At a Dallas press conference several years ago, Jill Clayburgh fled from the room in tears. Today, the 34-year-old actress fields reporters’ insistent queries with the suppressed delight of a pro. “Just say Luna was a fun movie," she says, grinning. “Just say Bernardo was fun; Italy was fun; everything was fun.” Her ice-blue eyes dance mischievously. Once you get the hang of it, putting on the press is a breeze.
From another corner of the packed room, Italian director Bernardo Bertolucci blows Clayburgh a kiss. "When I met Jill, I ; sensed a kind of allure,” he says. “She was quite a superstar and at the same time, she is someone you could meet on the subways.” Given the eclectic nature of Manhattan subway riders, Clayburgh could indeed be a metropolitan straphanger.

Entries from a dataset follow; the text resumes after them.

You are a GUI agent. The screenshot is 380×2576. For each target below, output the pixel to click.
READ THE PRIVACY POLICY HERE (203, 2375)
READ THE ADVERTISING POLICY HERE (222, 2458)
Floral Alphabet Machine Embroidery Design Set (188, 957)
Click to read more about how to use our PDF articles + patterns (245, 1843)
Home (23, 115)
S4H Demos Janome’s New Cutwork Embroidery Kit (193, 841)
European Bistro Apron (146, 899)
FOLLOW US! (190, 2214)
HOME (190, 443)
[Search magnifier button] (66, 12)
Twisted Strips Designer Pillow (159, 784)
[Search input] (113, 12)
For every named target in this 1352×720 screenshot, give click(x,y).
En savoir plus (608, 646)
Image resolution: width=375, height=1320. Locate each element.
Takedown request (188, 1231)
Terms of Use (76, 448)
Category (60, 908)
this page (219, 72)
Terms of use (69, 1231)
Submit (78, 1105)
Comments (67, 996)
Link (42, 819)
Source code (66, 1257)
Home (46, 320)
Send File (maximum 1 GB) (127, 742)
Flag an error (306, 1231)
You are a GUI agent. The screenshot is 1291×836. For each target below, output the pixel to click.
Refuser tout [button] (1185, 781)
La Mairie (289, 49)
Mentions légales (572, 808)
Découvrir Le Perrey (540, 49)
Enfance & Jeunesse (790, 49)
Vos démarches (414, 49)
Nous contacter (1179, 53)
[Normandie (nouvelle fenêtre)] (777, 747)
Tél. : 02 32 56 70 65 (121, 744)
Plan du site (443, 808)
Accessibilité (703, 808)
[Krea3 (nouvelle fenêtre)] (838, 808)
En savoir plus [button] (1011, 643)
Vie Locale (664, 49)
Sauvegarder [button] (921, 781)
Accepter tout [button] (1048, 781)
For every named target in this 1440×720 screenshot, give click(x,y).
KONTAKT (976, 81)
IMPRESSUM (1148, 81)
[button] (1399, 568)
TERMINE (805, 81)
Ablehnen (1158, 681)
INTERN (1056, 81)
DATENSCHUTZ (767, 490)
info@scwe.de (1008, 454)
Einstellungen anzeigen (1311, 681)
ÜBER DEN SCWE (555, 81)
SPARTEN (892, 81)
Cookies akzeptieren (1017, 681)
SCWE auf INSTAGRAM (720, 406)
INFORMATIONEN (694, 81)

Wearing high boots, a flowing orange skirt and an embroidered vest, she combines expensive chic with the touch of flakiness that is the hallmark of the well-heeled New Yorker. And Clayburgh is a natural for the role. Born on Manhattan's fashionable Upper East Side, she attended an exclusive girls’ school and the equally selective Sarah Lawrence College. But a classmate
introduced her to summer stock, and after graduation Clayburgh served an apprenticeship at Boston's Charles Playhouse, where she met AI Pacino, whom she lived with for five years. Now married to playwright David Rabe (Streamers), Clayburgh still reminisces with Pacino about such trivia as catching mice in their apartment: she used a mousetrap; he preferred to catch them in paper bags and set them free.
Clayburgh drew approving notices for her roles in several Broadway musicals including The Rothschilds and Pippin, but her first major film appearance in Gable and Lombard was the kind of over-produced bomb that has ended many a promising career. Clayburgh, however, drew some favorable comment and landed parts in Silver Streak and Semi-Tough. Still, critics were unprepared for the dramatic range Clayburgh exhibited in Paul Mazursky’s An Unmarried Woman, which earned her an Academy Award nomination.
“She gave an absolutely fascinating performance,” recalls Bertolucci, who cast
Clayburgh in Luna when the film’s schedule conflicted with Liv Ullman’s, his original choice. “Bernardo didn't ask me to read from a script because he hadn’t written one yet,” says Clayburgh. “But I knew he was auditioning me all the same. I was very nervous and I wore very high heels. I towered over him. ”
By the time filming began, the awkwardness was gone. “It was a fantastic experience for me,” says Clayburgh. The memory brings new animation to her face: “I don’t think it took particular courage to make this film, not even with the very explicit sex scenes. Everyone knows actors do wild things. I mean look at Nicholson and Brando. I guess if you work with a European director, you take your clothes off.”
Whatever her state of cinematic dishabille, Clayburgh claims Luna was good for her. “Before this, everywhere I went they said, ‘Here comes An Unmarried Woman.’ Now they can say, 'Here comes that crazy mother,’ ” she says, adding: “But they won't say that forever either.”